Care home failure could be repeated, MPs warn

The government must do more to avoid the collapse of further care homes following the fall of Southern Cross, a group of MPs warned on Tuesday.

Authorities are failing to monitor the financial health of providers, some of which are stacking up huge debts, the Public Accounts Committee said.

The warning follows the collapse of Britain's largest care home provider, Southern Cross, which operated more than 750 care homes, accounting for nine percent of the market.

The committee said a continued lack of checks and contingency plans could mean other companies face a similar fate as costs rise and local authority funding is cut.

The care home market is worth £23 billion a year, with around two-thirds of funding provided by the government.

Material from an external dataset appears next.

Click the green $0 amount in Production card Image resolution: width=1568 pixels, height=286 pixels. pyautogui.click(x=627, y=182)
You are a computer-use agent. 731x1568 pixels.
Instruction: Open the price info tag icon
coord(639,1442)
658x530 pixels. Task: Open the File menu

"Reducing this funding could destabilise the market or create problems for the NHS with elderly people blocking beds as local authorities no longer fund the social care places," the cross-party committee warned.

Margaret Hodge, who chairs the committee, said it was "deeply worrying" that the Department of Health had failed to outline what would happen to providers which failed.

"This is crucial to protect frail and vulnerable users of care and to provide reassurance that the responsibilities of the failed providers will be transferred quickly and with minimum disruption to users," she said.

Effective monitoring of the care market is essential to protect social care users and taxpayers, she stressed, warning: "The Department of Health must get to grip with the very real risks to the social care market, if we are to avoid another Southern Cross.

"No one, government or local authorities, really knows what is going on locally or whether one provider is becoming too dominant.

The committee singled out Four Seasons Health Care, which racked up £1billion of debt, as an example of other companies experiencing "financial stress".

The company, which has taken over 140 Southern Cross care homes said its debts had been reduced to £750 million and insisted it is good financial health, making a "modest profit".

Justin Bowden, national officer of the GMB union, which represents care home workers, said: "The lessons of Southern Cross must be learned.

"The existing framework has proved woefully inadequate. It does not meaningfully check the financial health of care providers, nor protect the care sector from financial predators."